Few prejudices can be sustained when exposed to the light of reality and reason. Broccoli have been scurvily treated by their detractors. They are a brassica, a member of the cabbage family. They originate in Italy and their name is treated as a plural noun because it is derived from broccolo, meaning a cabbage sprout.

Nor need they be symptomatic of austerity and dreary health faddism, as I discovered when I went in search of enlightenment to Ian Murray at his bookshop Word of Mouth in Bank Street, Glasgow. In Jane Grigson’s Vegetable Book (Penguin Cookery Library) we found a number of broccoli recipes rich enough in butter to blow any low-cholesterol diet to eternity.

Take a pound of trimmed broccoli, 6 beaten eggs, salt, pepper, and 4oz butter. You trim a large slice of toasted cottage bread to fit in the base of a round serving dish. Cook the broccoli, keep them warm; season and scramble the eggs in the generous dod of butter but keep them soft; finish them by placing them on the warm toast sitting snugly in the heated dish; stick a large piece of broccoli in the centre and arrange the rest around the side.

A couple of years ago, at a dinner party in Dublin, I was in full flow in a diatribe against effete vegetables like broccoli, aubergines and courgettes. They were, I suggested, expressive of do-goodery and faddism. My hostess listened politely and then lifted the lids from the serving dishes. There they were; broccoli, aubergines and courgettes.

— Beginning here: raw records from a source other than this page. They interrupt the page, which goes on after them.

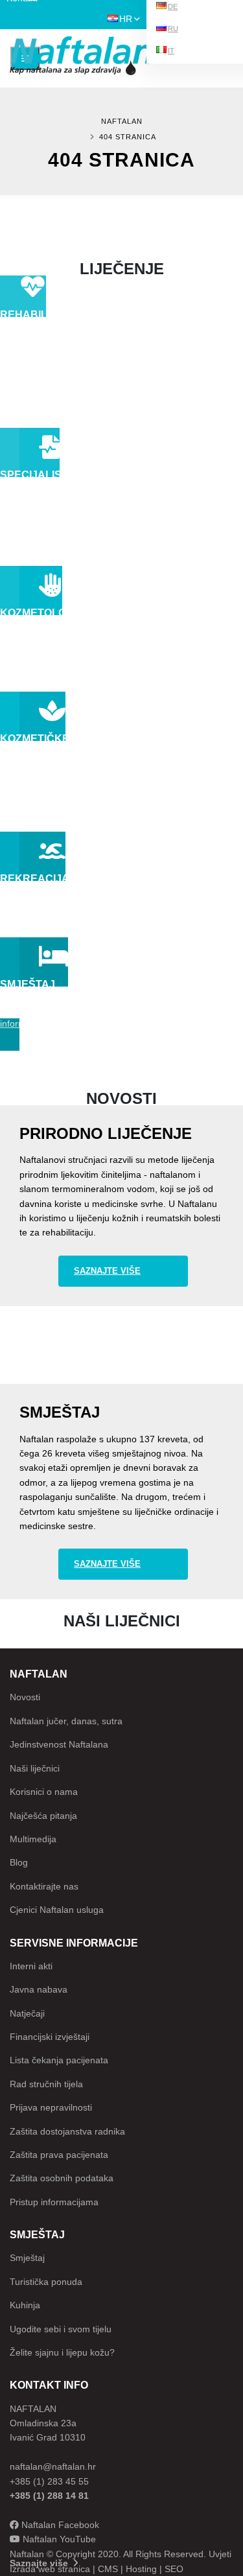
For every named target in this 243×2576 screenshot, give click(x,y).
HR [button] (125, 19)
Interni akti (31, 1966)
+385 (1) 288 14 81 (49, 2495)
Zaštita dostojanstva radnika (67, 2131)
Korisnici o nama (44, 1791)
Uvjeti (220, 2554)
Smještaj (27, 2258)
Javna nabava (38, 1989)
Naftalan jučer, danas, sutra (66, 1721)
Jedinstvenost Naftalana (59, 1744)
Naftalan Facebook (59, 2525)
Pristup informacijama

Crestfallen, I resolved never to be rude about them again. I eat them with a pleasure that is genuine if still a little dutiful. I shall be buying some broccoli this weekend. These past 10 years the quality of fruit and vegetables available here in the West End of Glasgow has improved greatly, though it is still rather below the standard to be found in England (the same applies to cheese). But we travel hopefully. Mrs Clinton’s gesture is overdue: even I concede it is time broccoli came in from the cold.